> [WORK ITEM]:
Print the records below exactly, from the line containing "Go to the Work menu item" down to the line containing "This screenshot has width=557, height=328.", both lines included, and omit every picture.

Stored items:
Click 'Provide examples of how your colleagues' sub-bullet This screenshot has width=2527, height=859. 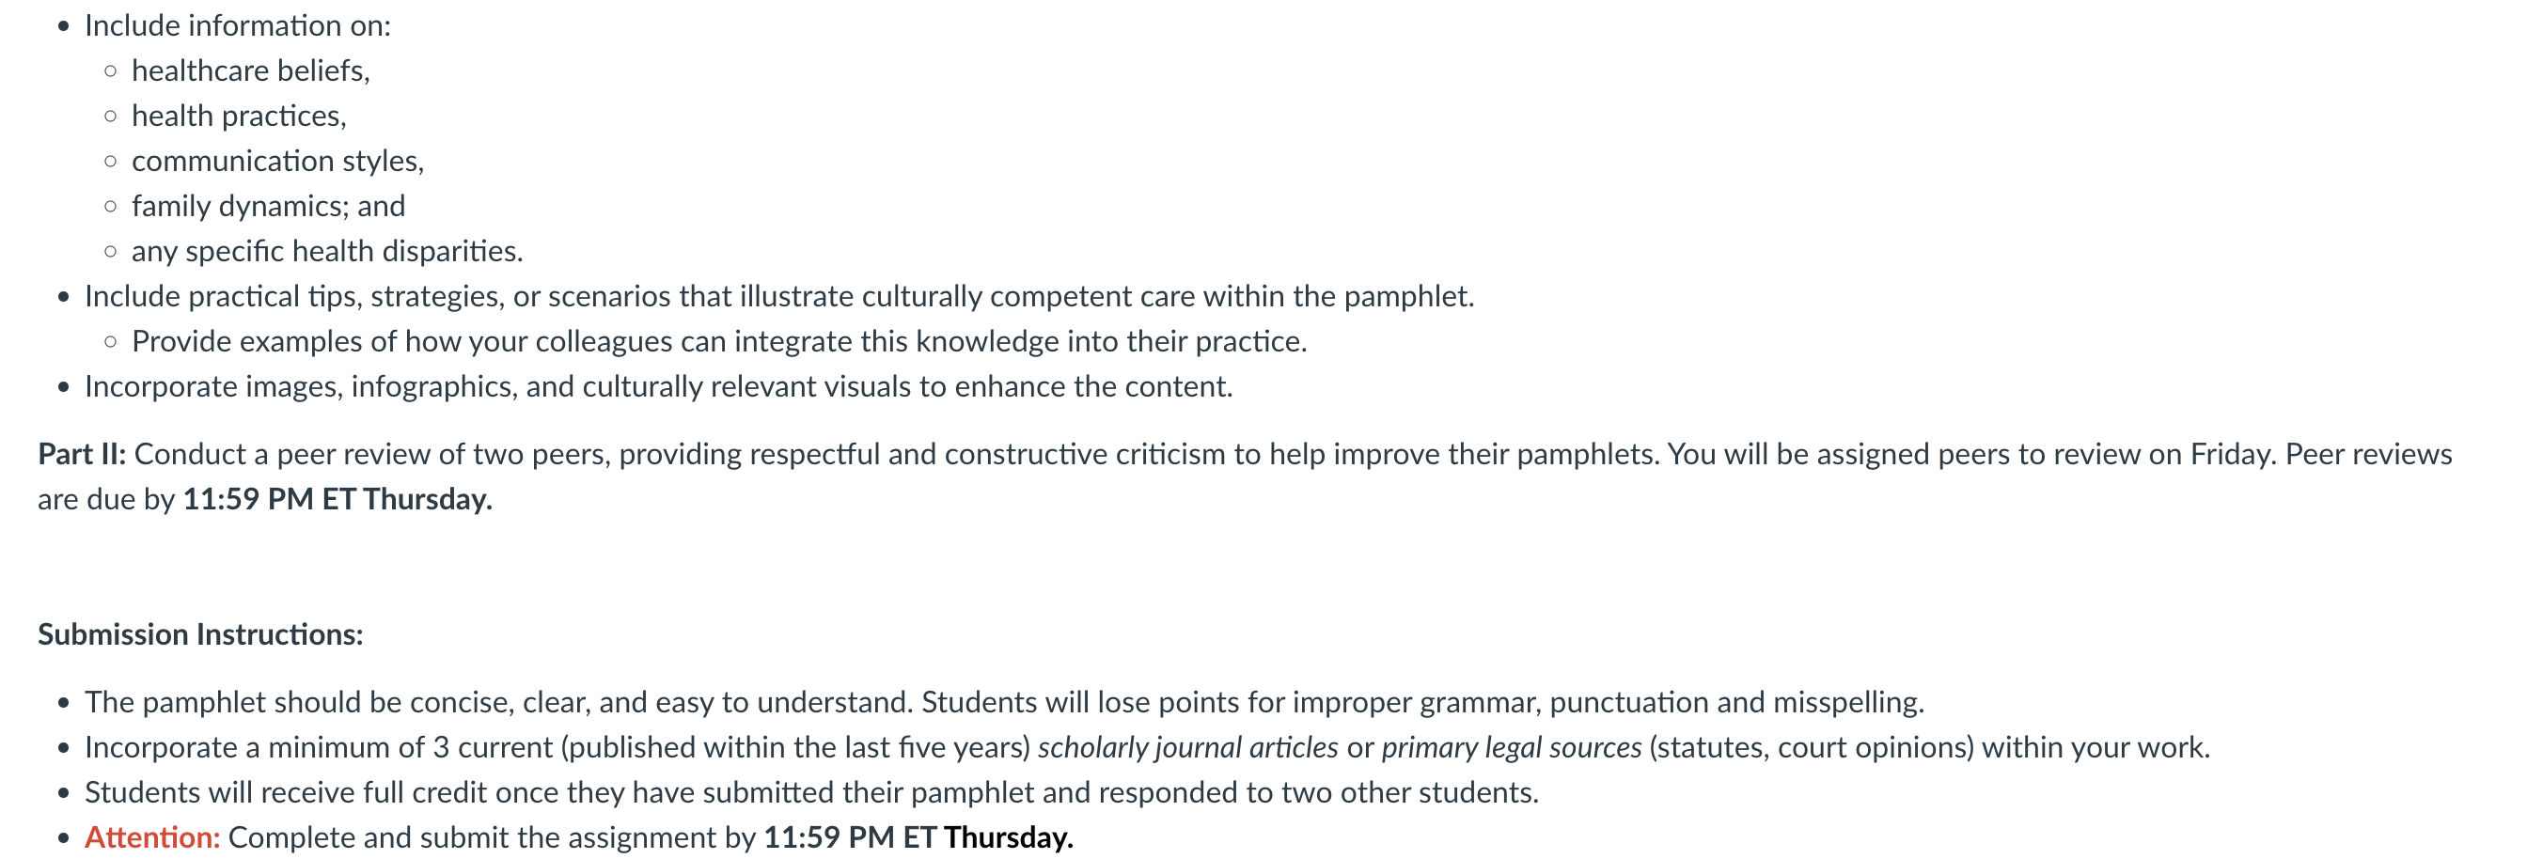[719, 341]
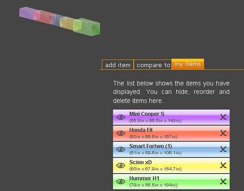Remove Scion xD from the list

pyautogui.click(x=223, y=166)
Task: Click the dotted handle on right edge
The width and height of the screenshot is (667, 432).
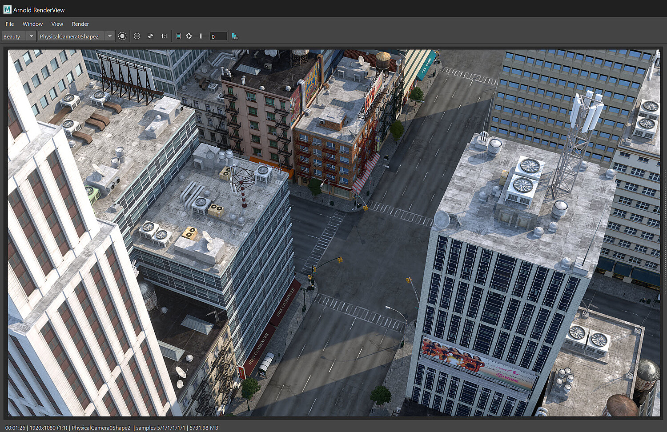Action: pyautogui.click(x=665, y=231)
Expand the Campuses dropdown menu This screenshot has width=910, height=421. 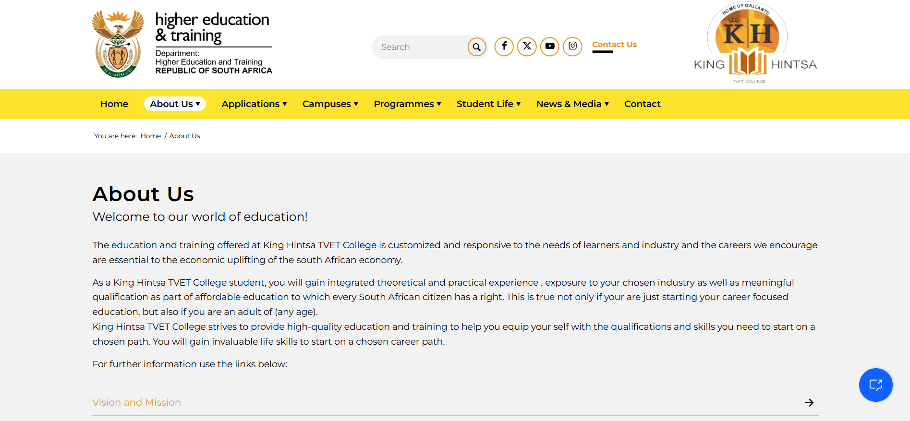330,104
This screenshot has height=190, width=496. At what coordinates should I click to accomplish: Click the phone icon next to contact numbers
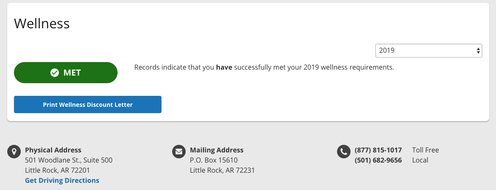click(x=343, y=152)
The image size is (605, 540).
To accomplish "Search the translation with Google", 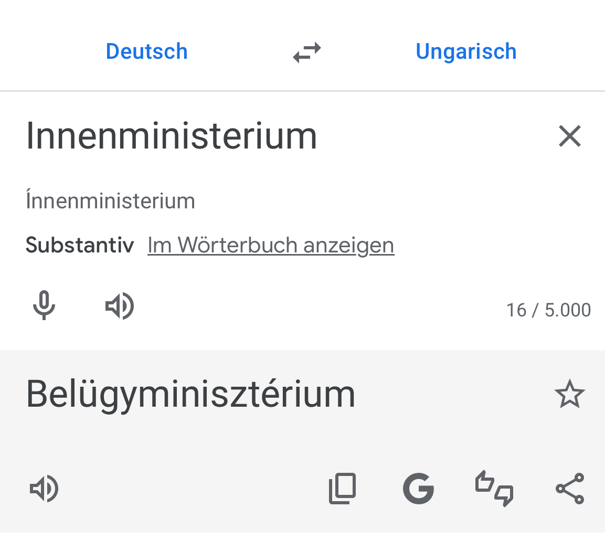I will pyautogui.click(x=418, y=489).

...

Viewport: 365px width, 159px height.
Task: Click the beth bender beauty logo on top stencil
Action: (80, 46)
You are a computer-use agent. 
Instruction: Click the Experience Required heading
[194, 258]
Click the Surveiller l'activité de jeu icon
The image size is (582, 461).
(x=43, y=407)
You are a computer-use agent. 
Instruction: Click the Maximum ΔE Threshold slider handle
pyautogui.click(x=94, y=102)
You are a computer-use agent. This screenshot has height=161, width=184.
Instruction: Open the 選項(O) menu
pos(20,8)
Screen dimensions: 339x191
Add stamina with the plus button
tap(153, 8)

---

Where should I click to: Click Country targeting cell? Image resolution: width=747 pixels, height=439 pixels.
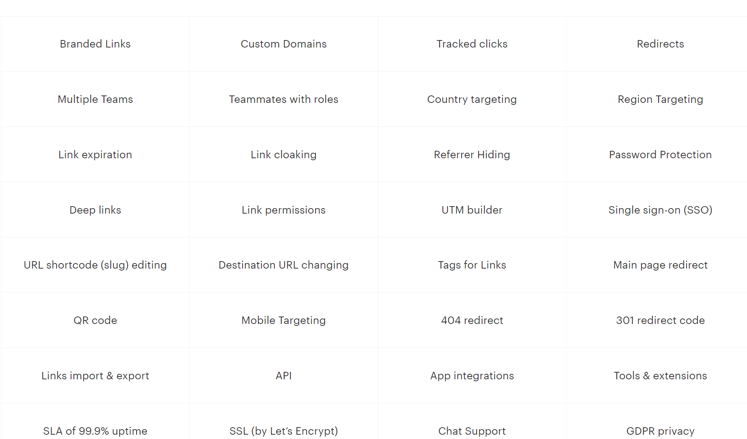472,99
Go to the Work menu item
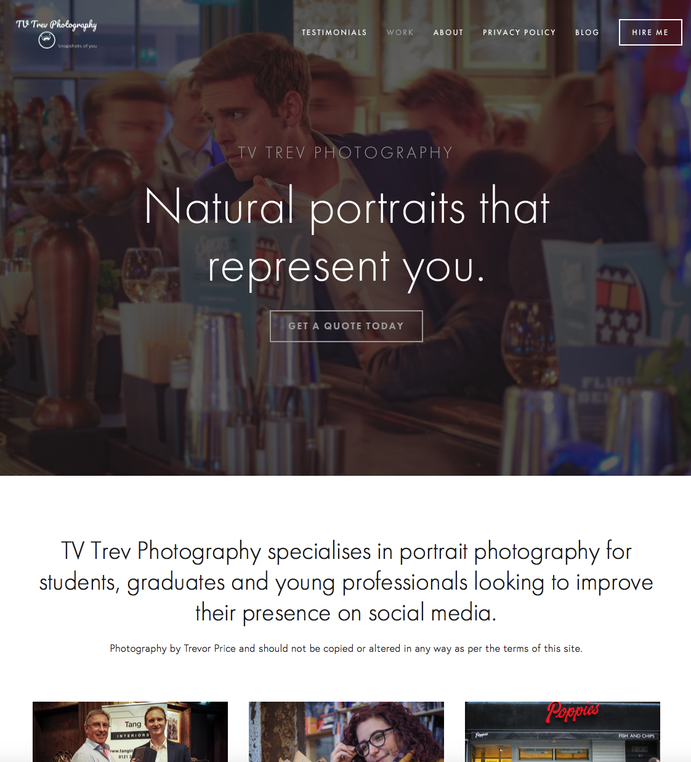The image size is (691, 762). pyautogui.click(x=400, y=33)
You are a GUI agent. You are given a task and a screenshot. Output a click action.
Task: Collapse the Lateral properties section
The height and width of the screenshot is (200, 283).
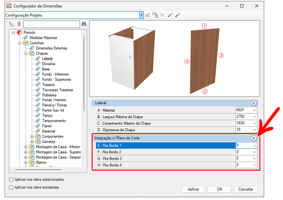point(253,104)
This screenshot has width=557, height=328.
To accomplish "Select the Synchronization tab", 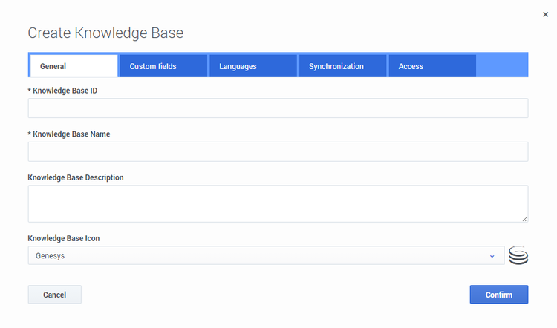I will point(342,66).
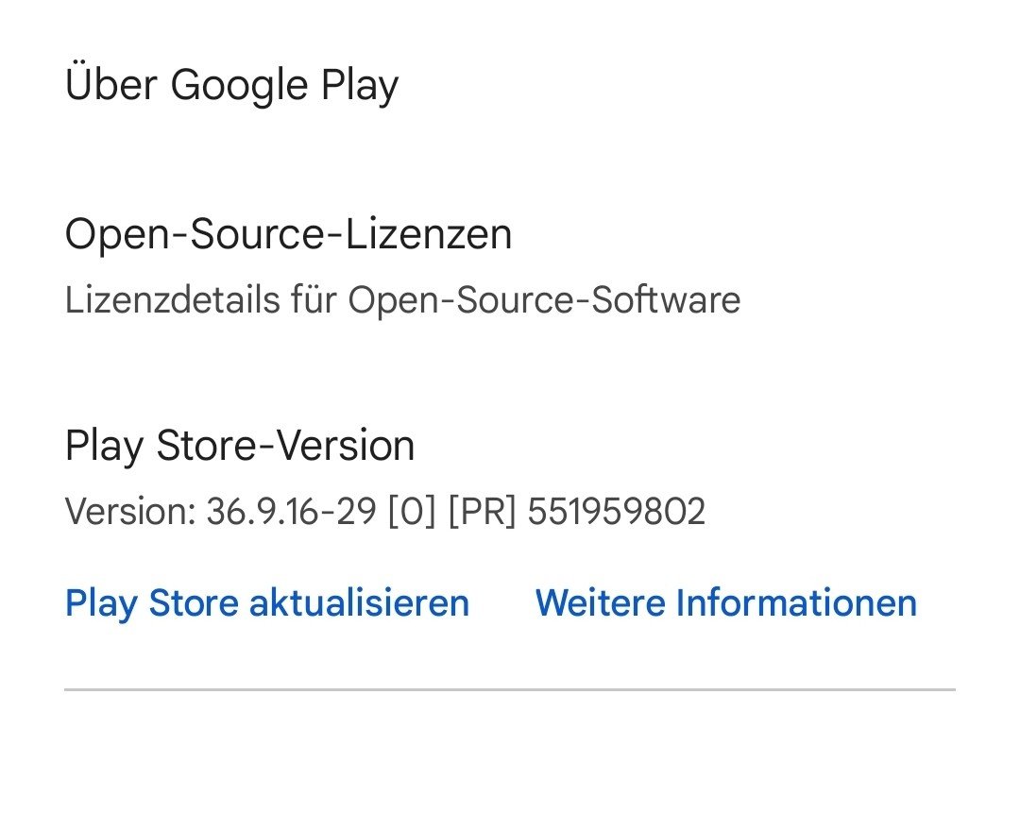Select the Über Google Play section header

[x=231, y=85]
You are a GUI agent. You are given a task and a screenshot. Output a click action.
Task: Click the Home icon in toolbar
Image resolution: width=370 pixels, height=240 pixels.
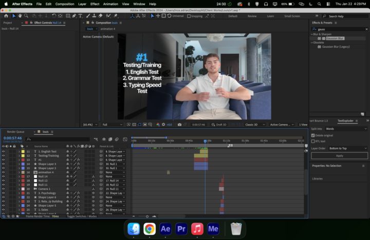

> [WRITTEN RESPONSE]:
Go to the Work menu item
The image size is (691, 762). pyautogui.click(x=400, y=33)
You are a GUI agent. You are given a task and a screenshot. Output a click action.
Task: Collapse the Lateral properties section
The height and width of the screenshot is (200, 283).
point(253,104)
This screenshot has width=557, height=328.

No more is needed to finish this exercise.